Welllllll, basically The conical will blow a hole through anything on this continent. On some of those animals you MAY, ALMOST be able to see through them. They have a reputation from depositing extreme energy onto the poor critters on the sending and the receiving end of the gun. If I was after a BIG BULL, in the rut, this would be my choice.
They have a rainbow trajectory, after about 125 yaards they are dropping like a rock.
A sabot is the ballistic equivelent of a .44 mag rifle. The .44 grain bullet has the same energy as a .44 Mag pistol at the barrel, after the ML sabot bullet has traveled 100 yards or so, so it still has plenty of energy for elk and it will shoot real flat, to farther than iron sights should be used (200 yards or so) (look at .44 mag rifle ballistics on the Remington website) and it does kick ALOT less. I agree, use the heavier bullet.
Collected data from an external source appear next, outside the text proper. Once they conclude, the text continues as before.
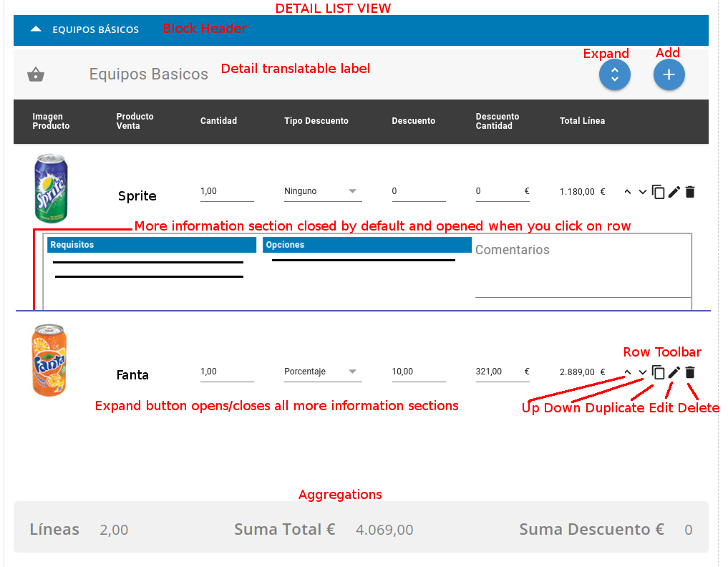This screenshot has height=567, width=728.
Task: Open the Ninguno discount type dropdown
Action: [x=323, y=192]
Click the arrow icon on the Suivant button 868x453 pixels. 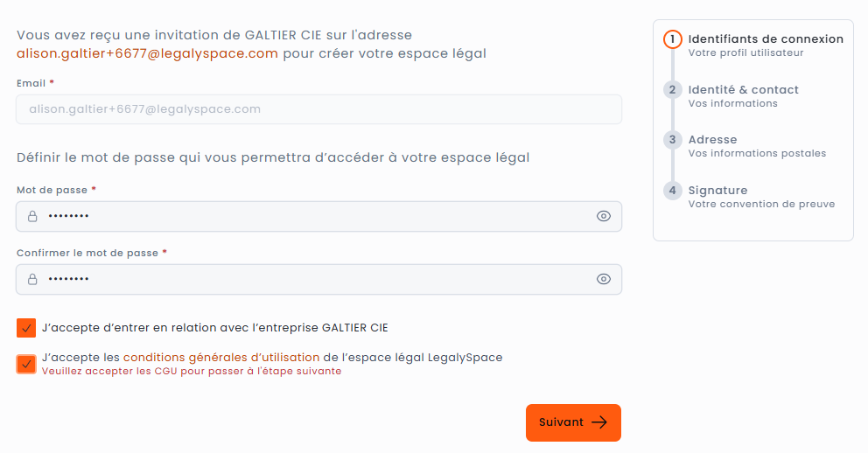pyautogui.click(x=599, y=422)
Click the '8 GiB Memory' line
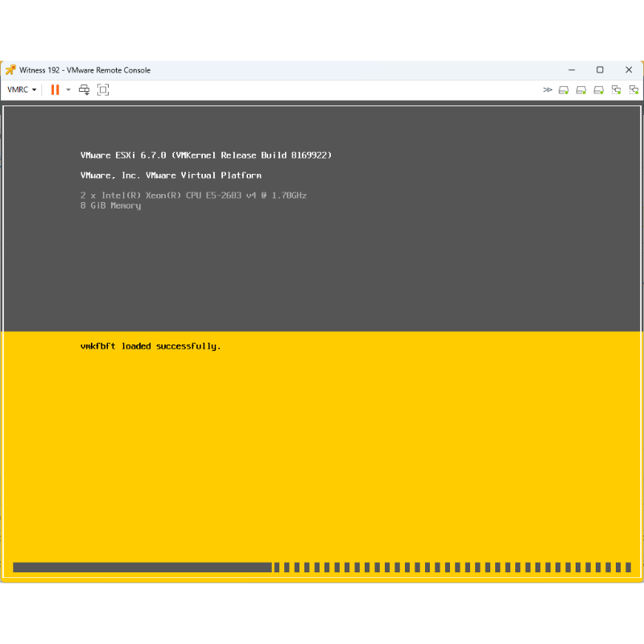Image resolution: width=644 pixels, height=644 pixels. tap(110, 206)
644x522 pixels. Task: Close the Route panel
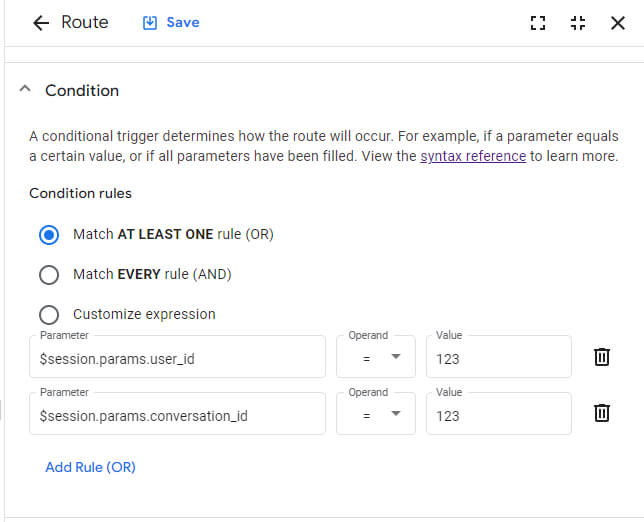(x=618, y=23)
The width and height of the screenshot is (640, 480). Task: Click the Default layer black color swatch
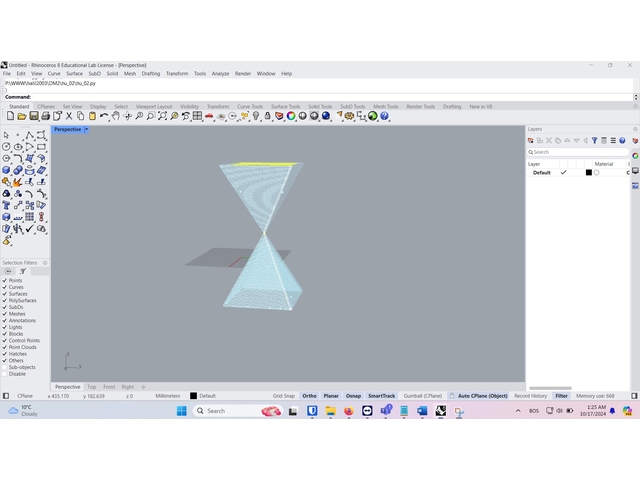[x=588, y=172]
I have not found that they take an excessive amount of time to load...They can be hard to load, but I takes a long time to load a conical anyways and if you miss, whatever it is is going to bound away or watch you reload, I don't see 10-20 seconds longer (than normal) really mattering.
Don't overlook a roundball on critters. On my 3/8" thick steel plates they leave a NASTY crater. They have a rep for excellent energy transfer and bullet becomes a pancake after hitting. I've heard several people say that deer just fall over dead (and if I remember right, they find the ball against the far side's hide). They have about the same ballistics as a conical (rainbow) and kick about like a sabot and at about 75 yards or so are shedding fps like water on a duck and after that, they don't hit all that hard. They are very adequete closer than that, on critters upto a cow elk (or so I've heard, Myself, I wouldn't test the theory past 50 yards or so) and they'll knock deer down out to about 125 yards or so...don't be surprised if somebody responds and says that they've used a ball, on bulls at 100 yards or more, w/good results.
My last cow hunt was in AZ and I used a 255 lead SWC .429 (I cast em and I like lead bullets). I now live in CO, where sabots are verboten and I use the RBs on deer (and maybe cows, depending on the distance I expect) and a conical on bulls. I'd probably use a roundball and a sabot interchangably, if I had the choice, depending on the range.